A serious game is the use of any game-like activity for reasons beyond just having fun. Here are some examples:

  • If you use a stock market-like exercise to ask customers about the features or products in which they’d like to invest, you’re playing a serious game.
  • If you use a role-playing exercise to teach someone how to be an effective negotiator, you’re playing a serious game.
  • If you participate with a year 2020 puns and jokes in a contest to come up with the best crowd-sourced solution to a difficult scientific problem, you’re playing a serious game.

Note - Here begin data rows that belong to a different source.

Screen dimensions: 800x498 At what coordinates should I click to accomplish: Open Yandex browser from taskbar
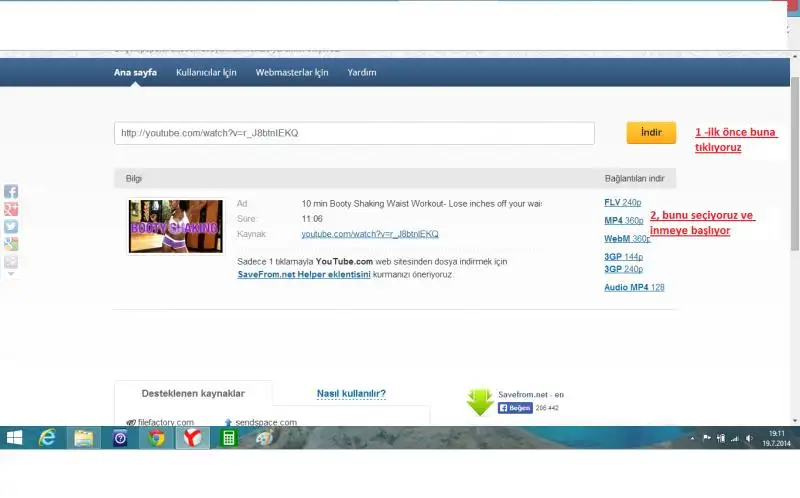tap(192, 438)
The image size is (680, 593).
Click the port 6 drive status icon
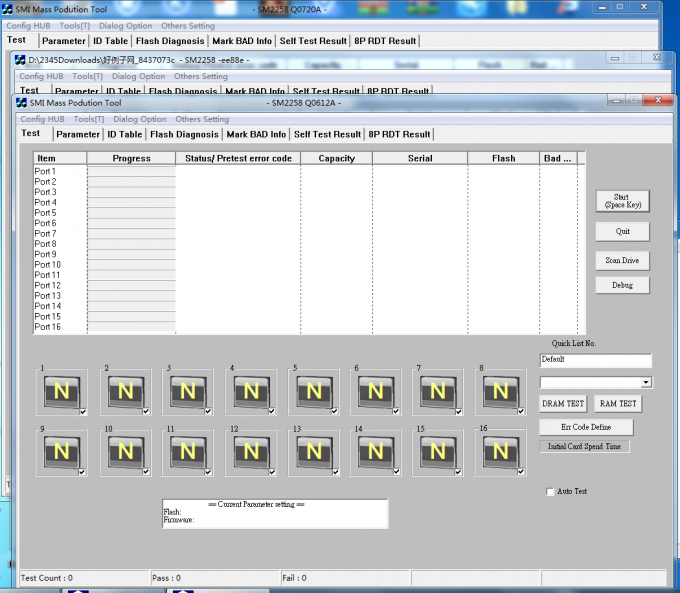coord(376,391)
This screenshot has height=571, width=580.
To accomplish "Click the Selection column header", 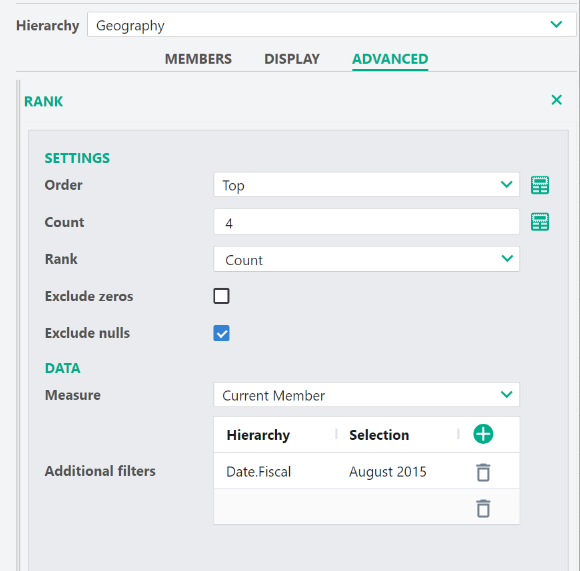I will coord(379,435).
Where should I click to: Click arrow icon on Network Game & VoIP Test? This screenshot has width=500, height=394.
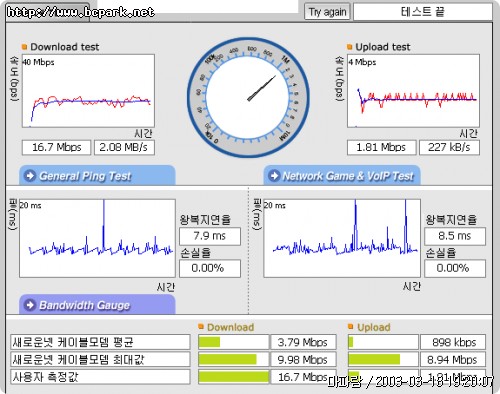[x=274, y=175]
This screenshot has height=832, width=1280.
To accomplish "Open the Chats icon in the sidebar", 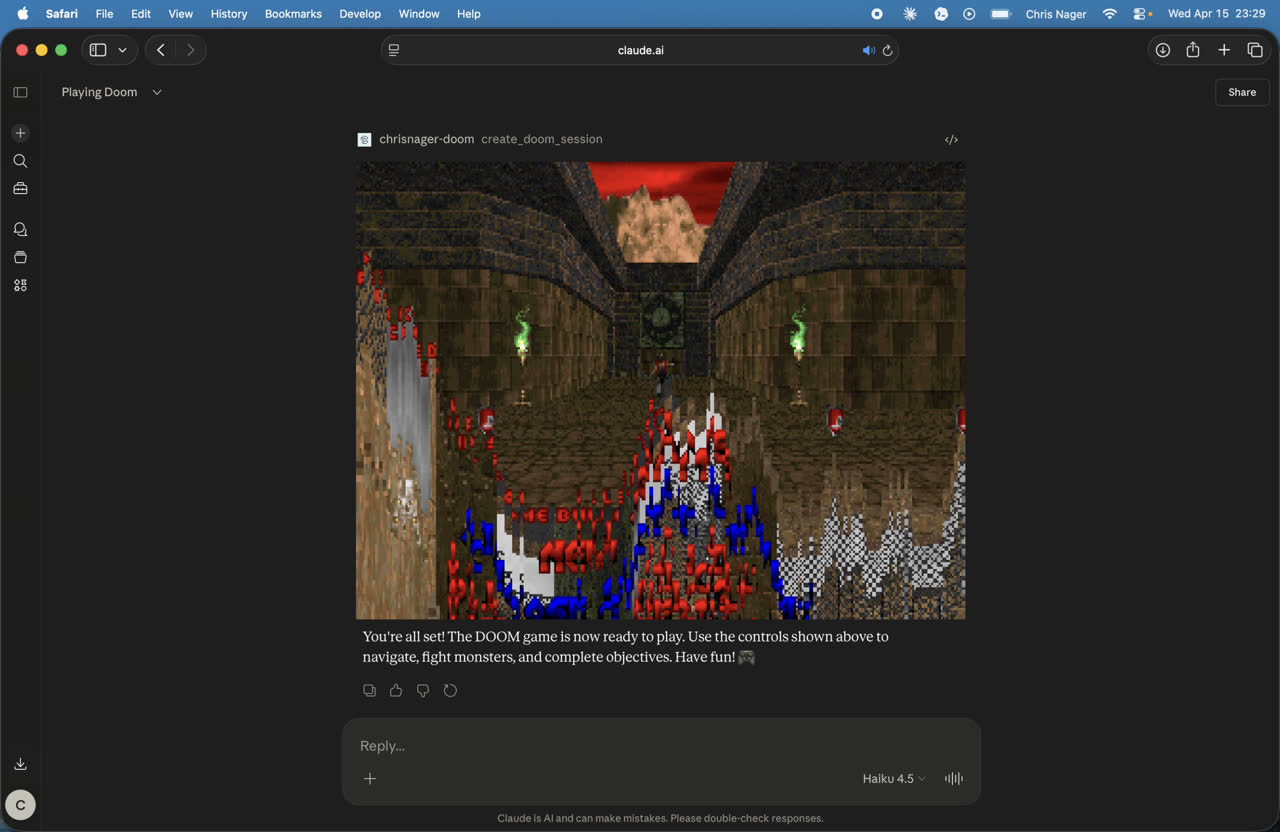I will (x=20, y=228).
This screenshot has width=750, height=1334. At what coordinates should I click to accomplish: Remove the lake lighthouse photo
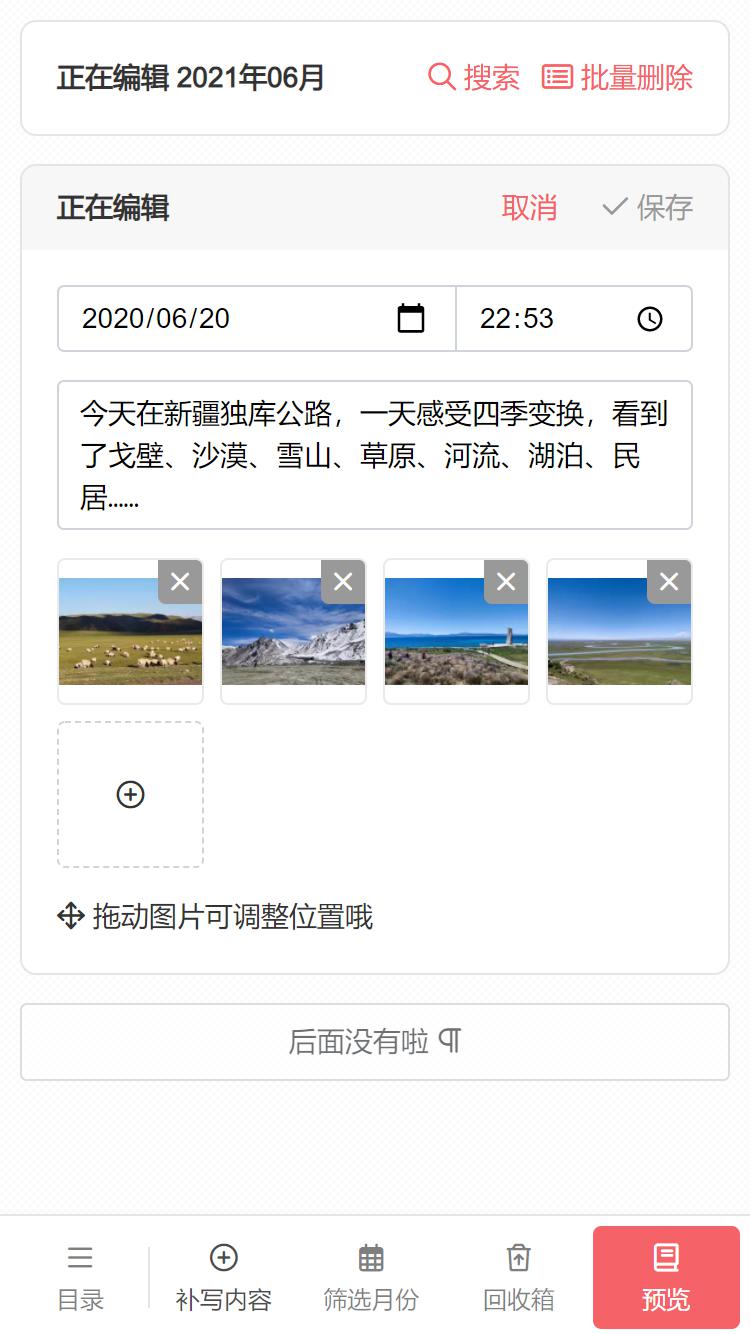(x=506, y=582)
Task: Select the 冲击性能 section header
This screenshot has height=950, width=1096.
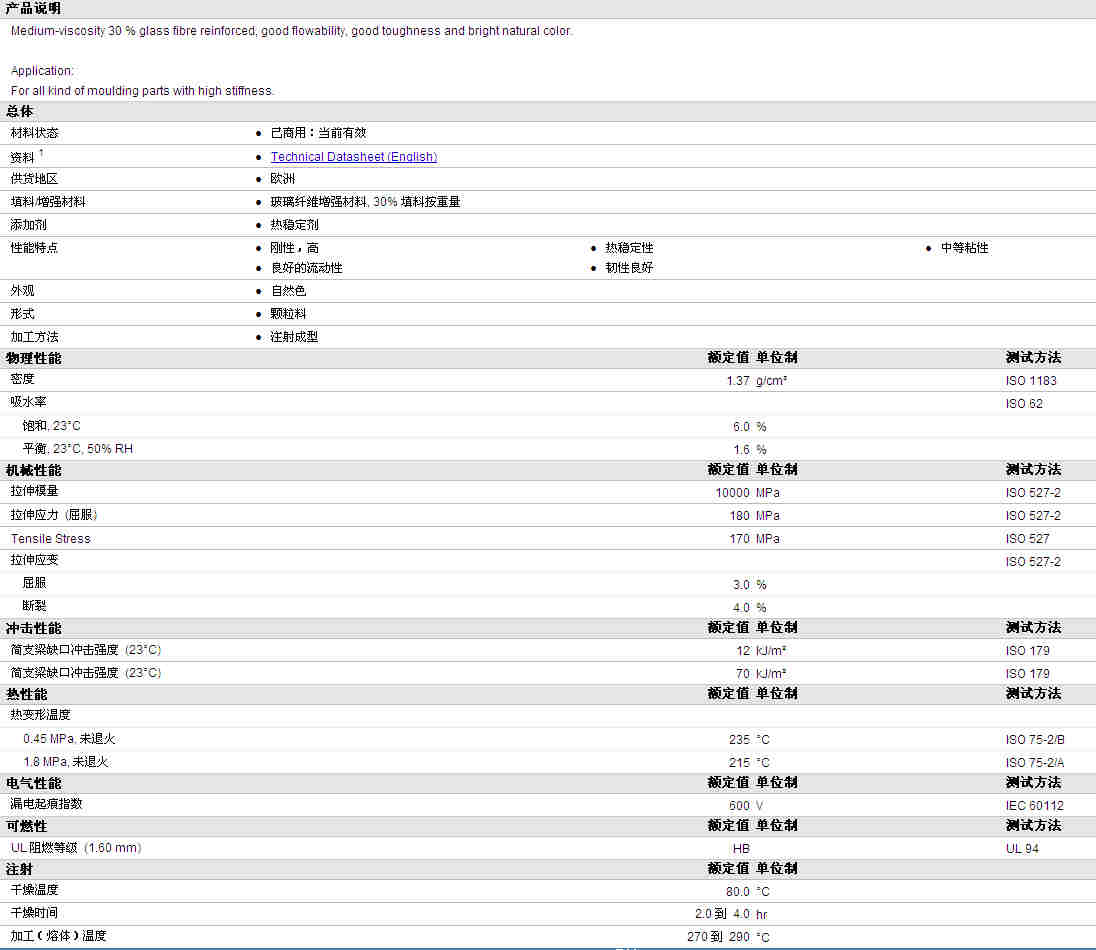Action: point(33,628)
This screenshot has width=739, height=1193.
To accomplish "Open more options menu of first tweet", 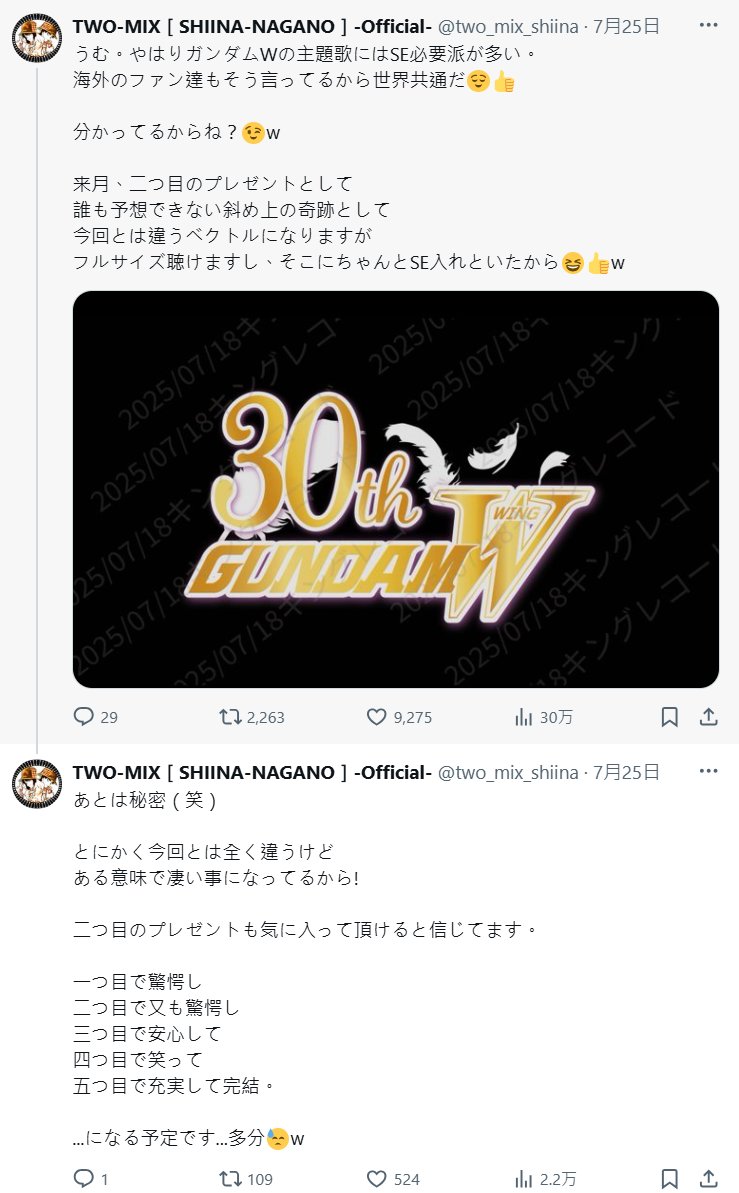I will click(709, 25).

How do serious games work?
While there are many types of serious games, they all share some common characteristics:

  • Structured. Serious games change the rules, but they don’t eliminate them altogether. A serious game might change the way members of a team make decisions from, “Who has the loudest voice in the room?” to “Who has the idea that has the most support from customers?”
  • Purposeful. Many (if not most) serious games don’t have winners, but they do have a result. A list of the biggest impediments facing an organization…A score that tells how well a student has learned how to apply the curriculum from a class…The list of programs that citizens are willing to fund with their tax dollars…There’s always an interesting outcome.
  • Time-bound. Serious games don’t go on forever. In fact, they usually achieve their results quickly, within a few minutes, a few hours, or however long it takes to complete a set number of turns.
  • Participatory. Unlike many situations in life, serious games give everybody gets to participate. Games also motivate people to participate in new ways, often simply because a game can be more engaging, exciting, or just plain fun.

What’s next?

You might be interested in learning about the different sorts of games. Or, you might start looking at the list of case studies in successfully using serious games to address common business problems.